### PROVIDED DATA

——————————

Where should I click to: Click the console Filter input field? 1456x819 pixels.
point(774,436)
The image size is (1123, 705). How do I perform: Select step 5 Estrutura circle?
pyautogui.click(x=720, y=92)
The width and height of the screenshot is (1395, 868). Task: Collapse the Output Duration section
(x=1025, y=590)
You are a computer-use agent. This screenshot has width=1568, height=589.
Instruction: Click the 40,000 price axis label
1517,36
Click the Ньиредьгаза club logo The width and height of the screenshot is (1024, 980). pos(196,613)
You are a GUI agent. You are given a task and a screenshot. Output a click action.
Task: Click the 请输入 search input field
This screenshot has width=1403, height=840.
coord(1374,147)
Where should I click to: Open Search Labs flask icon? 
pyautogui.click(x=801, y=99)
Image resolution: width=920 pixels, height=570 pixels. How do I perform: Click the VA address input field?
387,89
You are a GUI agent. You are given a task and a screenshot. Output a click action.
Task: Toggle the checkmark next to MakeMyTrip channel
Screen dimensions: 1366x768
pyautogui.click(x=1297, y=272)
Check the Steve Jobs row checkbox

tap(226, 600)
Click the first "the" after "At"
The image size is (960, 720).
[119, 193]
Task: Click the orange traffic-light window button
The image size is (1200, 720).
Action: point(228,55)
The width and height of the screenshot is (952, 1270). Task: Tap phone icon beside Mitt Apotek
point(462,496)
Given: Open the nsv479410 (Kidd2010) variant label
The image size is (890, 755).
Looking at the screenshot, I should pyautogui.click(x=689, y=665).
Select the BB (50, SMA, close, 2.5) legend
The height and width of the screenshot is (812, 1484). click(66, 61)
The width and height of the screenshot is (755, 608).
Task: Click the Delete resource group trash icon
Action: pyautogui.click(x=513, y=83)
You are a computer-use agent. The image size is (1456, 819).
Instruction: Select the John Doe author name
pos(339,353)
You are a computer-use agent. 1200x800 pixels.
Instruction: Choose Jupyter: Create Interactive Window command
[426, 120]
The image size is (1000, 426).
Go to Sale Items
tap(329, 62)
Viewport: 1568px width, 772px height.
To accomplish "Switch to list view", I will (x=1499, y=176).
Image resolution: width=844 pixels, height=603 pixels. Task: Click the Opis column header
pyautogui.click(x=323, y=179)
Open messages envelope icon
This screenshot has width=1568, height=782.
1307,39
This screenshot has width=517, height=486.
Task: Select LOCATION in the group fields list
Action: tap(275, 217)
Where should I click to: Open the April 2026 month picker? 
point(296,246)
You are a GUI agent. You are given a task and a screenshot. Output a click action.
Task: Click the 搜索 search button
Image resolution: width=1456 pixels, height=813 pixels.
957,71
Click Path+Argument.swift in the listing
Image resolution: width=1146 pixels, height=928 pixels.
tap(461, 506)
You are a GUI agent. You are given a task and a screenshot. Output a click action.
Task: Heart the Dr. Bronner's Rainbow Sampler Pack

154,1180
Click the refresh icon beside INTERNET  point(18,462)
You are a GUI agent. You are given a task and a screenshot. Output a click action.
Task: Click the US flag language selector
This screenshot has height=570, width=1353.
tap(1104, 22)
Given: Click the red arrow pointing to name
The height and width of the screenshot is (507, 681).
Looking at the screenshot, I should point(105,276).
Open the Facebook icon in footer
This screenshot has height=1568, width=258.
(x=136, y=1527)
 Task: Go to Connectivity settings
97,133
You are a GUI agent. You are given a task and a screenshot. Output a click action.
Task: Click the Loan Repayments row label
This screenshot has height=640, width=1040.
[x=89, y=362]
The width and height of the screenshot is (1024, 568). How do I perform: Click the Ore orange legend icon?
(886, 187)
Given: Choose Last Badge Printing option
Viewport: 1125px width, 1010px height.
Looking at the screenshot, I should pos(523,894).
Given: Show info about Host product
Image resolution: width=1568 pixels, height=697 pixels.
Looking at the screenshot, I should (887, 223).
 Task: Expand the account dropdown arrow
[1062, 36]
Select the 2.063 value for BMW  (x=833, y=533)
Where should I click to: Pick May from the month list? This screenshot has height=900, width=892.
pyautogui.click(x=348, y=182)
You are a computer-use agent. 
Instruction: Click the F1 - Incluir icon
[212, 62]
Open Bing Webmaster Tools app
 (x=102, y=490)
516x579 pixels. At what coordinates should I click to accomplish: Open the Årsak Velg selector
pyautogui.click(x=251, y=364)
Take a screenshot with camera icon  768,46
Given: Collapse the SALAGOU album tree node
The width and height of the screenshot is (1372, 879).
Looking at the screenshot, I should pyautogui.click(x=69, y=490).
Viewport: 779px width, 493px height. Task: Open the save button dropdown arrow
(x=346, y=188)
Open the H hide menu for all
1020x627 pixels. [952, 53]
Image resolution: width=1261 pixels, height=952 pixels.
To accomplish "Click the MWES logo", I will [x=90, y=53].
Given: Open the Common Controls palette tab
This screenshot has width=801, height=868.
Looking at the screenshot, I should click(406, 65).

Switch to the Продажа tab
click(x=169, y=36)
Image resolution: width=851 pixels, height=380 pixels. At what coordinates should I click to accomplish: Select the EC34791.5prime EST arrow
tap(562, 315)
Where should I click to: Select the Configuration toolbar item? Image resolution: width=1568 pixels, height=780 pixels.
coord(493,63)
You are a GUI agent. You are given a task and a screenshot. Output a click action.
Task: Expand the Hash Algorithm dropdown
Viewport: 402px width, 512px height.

——————————

### GIVEN PROBLEM
Recast the data in the stretch from the line containing "Viewport: 779px width, 493px" through the line containing "click(x=169, y=36)" as a two-column CSV with the columns instruction and answer, one row per item, putting each field in quotes and turning line breaks into spaces.

### WRITTEN REPLY
instruction,answer
"Viewport: 779px width, 493px height. Task: Open the save button dropdown arrow","(x=346, y=188)"
"Open the H hide menu for all","1020x627 pixels. [952, 53]"
"Image resolution: width=1261 pixels, height=952 pixels. To accomplish ""Click the MWES logo"",","I will [x=90, y=53]."
"Given: Open the Common Controls palette tab This screenshot has width=801, height=868.","Looking at the screenshot, I should click(406, 65)."
"Switch to the Продажа tab","click(x=169, y=36)"